Review Summary: The penultimate album of the early Finnish death metal scene. A must have for any death metal fan.12 of 13 thought this review was well written
In the early 1990s, the Florida Death Metal scene was beginning to spread like wildfire; bands like Morbid Angel, Death and Obituary were setting the standards for Death Metal to come, while across the sea there were prime innovators such as Entombed (AKA Nihilist), Grave & Dismember bringing their own style with crushing, buzz saw-like guitar tones, and more guttural vocals.
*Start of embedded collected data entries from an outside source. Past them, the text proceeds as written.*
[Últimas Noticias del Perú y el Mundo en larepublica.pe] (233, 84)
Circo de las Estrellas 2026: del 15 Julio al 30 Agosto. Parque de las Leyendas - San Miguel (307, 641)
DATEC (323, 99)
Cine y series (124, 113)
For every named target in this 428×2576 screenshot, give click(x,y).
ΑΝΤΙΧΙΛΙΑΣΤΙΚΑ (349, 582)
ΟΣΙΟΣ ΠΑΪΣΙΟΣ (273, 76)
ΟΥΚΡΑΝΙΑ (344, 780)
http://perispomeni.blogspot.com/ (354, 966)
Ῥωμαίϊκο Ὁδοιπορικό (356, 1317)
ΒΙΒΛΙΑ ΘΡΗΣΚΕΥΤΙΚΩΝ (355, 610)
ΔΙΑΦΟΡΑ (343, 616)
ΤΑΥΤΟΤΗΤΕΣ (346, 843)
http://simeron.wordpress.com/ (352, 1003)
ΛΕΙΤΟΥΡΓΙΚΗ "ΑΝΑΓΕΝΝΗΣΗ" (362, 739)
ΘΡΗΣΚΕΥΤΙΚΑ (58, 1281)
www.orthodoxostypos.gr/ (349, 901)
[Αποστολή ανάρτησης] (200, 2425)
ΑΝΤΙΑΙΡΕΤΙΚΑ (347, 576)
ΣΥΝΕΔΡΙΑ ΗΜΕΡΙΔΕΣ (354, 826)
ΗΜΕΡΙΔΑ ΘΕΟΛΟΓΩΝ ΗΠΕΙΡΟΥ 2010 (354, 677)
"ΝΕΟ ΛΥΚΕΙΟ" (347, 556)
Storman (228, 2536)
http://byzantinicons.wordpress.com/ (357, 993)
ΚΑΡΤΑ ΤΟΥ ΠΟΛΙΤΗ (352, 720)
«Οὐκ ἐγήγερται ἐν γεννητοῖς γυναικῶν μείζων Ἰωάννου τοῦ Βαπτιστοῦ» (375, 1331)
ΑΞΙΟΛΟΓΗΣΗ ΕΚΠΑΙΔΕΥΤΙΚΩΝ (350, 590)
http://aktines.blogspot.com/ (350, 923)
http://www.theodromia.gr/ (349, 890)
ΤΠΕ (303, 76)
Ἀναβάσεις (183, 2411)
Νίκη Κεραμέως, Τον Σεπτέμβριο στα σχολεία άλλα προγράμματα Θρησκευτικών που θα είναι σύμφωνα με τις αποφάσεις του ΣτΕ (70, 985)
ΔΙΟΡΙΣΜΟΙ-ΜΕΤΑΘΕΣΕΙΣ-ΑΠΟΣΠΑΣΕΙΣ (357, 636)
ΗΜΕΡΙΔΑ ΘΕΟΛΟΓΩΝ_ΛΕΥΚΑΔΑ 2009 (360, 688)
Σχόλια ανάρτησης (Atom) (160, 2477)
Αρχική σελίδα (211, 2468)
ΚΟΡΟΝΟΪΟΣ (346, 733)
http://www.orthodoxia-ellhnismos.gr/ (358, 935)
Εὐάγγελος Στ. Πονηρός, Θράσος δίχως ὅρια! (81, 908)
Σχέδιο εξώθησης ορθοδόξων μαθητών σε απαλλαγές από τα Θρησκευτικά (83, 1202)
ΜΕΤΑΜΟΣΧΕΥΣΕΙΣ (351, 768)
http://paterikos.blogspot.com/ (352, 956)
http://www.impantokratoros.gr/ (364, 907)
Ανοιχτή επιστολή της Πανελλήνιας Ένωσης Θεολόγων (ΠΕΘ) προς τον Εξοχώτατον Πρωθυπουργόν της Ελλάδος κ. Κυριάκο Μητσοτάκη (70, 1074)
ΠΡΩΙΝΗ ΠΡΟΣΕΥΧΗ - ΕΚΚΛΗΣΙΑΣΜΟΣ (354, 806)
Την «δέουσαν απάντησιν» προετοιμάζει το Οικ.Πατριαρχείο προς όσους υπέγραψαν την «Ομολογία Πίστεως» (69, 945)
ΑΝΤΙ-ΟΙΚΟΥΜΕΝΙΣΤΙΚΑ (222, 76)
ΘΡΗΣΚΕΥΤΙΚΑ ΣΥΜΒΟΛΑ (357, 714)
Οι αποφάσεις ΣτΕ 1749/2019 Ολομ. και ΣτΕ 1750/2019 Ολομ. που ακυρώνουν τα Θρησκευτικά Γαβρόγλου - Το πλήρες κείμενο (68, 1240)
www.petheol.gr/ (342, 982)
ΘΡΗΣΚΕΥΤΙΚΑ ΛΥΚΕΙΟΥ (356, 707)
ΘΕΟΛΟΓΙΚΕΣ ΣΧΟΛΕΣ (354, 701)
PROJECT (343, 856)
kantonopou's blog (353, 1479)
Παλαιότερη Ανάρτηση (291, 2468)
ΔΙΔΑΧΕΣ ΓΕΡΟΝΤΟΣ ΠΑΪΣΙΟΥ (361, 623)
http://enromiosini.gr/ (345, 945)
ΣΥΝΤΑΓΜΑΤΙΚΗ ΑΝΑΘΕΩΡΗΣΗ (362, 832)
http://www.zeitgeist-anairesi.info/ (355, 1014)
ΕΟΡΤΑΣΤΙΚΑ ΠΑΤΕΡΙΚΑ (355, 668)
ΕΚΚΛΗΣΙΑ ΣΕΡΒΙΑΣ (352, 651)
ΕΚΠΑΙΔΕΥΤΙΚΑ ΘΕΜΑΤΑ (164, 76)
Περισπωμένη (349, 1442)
Now, I bet you're wondering: Where does Demigod, and their cult-classic, 'Slumber of Sullen Eyes', fit into this? Well, what Demigod was doing was something different from a lot of the bands; while Entombed and the like were focusing on pure, unadulterated brutality for their music, Demigod were going for a darker, more atmospheric approach to death metal, something heard a lot today in bands like Opeth, Katatonia, or, to a certain extent, Nile.
From the eerie, ethereal synths of "Apocryphal", you can tell this isn't going to be your average "punch-your-face-in-and-rape-your-mother" style of Death Metal you usually hear. While Demigod my maintain this kind of mentality in their tremolo-laden guitar riffs and absolutely awesome and unpredictable double-bass work, they also combine many more melodic and harmonized riffs in the midst of the muddy-sounding guitars and extreme low-end of the album.
Another thing that really adds to the creepy and ungodly heavy nature of this album is the somewhat frequent use of breakdowns. I know a lot of people will cringe when they see this, but don't get me wrong; these breakdowns are not your typical "open drop-D chords played really fast in a 4/4 rythmic approach". No, these kind of breakdowns are just slower riffs that appear from the chaos of the aforementioned tremolo riffs. You might be expected them to be a bit of a break from the heavy guitar work, but in reality, they are just as heavy, if not more so. One such breakdown occurs in the track "Tears of God". It maintains a very ominous atmosphere with the harmonized guitars, yet still manages to be crushingly heavy.
Along with those breakdowns, there are a few very melodic sounding guitar solos, very much akin to early Suffocation or Cryptopsy. These guitarists truly know their way around the fretboard, but they do it in a rather inconspicuous manner, disguising the very technical riffs and song structures with just plain catchy riffing and use of melody.
In the end, this all boils down to a completely essential and sadly overlooked Death Metal album that many more people definitely need exposure to, hence this review. I hope that this will attract at least a little bit more attention to Demigod, as they certainly need it, despite their later works not living up to this gem.